18. Admit or deny that a tax on property is a direct tax. See notes that follow.
To speak of a poll tax (or other direct tax on a natural person) as a tax on property requires resort to the legal theory that a freeman is owner of himself and his labor force in a sense analogous to a master’s ownership of his slave.” Prof.
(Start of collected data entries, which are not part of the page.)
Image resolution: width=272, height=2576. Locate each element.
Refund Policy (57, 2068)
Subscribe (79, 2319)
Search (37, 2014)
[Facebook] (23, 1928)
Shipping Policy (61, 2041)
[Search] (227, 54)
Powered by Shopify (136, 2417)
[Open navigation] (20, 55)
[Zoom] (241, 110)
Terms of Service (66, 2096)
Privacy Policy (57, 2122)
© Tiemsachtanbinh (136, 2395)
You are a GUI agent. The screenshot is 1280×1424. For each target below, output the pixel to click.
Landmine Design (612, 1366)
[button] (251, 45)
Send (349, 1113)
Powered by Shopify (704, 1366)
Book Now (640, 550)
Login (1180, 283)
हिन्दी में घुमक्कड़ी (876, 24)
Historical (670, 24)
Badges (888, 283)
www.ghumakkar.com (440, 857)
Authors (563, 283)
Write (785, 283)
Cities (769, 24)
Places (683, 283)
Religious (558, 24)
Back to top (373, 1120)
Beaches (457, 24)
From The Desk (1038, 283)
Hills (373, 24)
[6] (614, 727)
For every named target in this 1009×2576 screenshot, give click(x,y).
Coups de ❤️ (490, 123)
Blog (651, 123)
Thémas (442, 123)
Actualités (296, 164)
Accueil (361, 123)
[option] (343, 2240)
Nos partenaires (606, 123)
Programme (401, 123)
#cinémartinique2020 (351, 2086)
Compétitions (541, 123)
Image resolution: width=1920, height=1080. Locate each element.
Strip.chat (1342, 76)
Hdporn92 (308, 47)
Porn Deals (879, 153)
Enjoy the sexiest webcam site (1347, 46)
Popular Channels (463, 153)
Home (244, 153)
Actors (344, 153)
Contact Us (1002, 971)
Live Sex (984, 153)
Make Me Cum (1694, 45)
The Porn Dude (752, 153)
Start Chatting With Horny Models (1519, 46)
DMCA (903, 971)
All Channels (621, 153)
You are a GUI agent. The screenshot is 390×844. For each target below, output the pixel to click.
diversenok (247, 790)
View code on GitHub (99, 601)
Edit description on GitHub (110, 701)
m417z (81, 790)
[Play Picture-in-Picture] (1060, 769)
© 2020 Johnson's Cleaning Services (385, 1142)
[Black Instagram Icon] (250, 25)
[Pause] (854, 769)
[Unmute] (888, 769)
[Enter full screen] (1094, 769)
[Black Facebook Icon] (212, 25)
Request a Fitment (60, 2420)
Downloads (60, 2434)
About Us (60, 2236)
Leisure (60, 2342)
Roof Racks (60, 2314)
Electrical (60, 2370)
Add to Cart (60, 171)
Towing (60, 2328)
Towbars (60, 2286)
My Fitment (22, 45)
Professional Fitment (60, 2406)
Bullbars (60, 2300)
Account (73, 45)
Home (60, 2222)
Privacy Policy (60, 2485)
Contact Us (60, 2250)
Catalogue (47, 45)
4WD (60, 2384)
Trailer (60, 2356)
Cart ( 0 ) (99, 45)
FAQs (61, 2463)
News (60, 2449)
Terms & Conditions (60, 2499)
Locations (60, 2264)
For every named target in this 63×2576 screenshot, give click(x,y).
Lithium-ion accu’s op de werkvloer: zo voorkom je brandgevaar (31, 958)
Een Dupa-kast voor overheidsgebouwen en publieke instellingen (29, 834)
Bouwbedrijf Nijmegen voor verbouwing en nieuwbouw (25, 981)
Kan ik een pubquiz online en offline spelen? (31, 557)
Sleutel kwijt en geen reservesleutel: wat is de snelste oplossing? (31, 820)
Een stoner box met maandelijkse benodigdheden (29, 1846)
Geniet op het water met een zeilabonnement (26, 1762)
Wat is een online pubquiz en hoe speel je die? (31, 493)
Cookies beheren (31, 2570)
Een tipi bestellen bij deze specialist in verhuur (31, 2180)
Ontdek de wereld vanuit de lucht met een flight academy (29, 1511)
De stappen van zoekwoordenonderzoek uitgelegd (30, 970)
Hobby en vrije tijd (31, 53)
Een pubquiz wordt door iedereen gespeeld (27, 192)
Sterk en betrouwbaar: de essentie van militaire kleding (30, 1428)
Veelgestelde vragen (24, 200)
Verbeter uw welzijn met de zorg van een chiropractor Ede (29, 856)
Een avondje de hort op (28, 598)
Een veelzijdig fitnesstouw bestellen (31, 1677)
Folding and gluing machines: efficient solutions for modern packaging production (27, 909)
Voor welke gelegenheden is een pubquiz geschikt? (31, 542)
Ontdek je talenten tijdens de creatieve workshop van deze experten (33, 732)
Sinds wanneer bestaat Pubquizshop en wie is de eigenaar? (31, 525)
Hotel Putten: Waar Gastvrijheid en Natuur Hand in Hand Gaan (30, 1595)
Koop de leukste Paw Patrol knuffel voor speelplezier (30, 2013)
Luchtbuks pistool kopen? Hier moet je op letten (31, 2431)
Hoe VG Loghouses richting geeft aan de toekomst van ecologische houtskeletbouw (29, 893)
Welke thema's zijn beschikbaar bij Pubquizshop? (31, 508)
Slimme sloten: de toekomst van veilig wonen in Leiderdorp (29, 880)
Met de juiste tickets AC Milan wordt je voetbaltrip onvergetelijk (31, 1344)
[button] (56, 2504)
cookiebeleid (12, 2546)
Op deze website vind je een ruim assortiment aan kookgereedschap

Isaac A. Loos, Allen Ripley Foote, The Division Between State and Local Taxation, State and Local Taxation, Second International Conference, International Tax Association, 203, 206 (1909).
“Direct taxes are those that are levied ‘upon the very person who it is supposed as a general thing will bear their burden.’ The general property, the income tax, the poll tax, may be classed as direct taxes for the reason that when a person pays one of these taxes, he is likely to bear the burden himself and is not likely to shift it to another.” Israel Freeman, Constitutionality of Federal Corporation Tax Law, 72 Central Law Journal 59 (1911).
19. Admit or deny that the executive branch of government must follow the intent of the legislative branch which must itself conform to the intent of the Constitution. See notes that follow.
“One of the most readily available extrinsic aids to the interpretation of statutes is the action of the legislature on amendments which are proposed to be made during the course of consideration in the legislature. Both the state and federal courts will refer to proposed changes in a bill in order to interpret the statute as finally enacted. The journals of the legislature are the usual source for this information. Generally the rejection of an amendment indicates that the legislature does not intend the bill to include the provisions embodied in the rejected amendment.” Sutherland on Statutory Construction, sec. 48.18 (5th Edition).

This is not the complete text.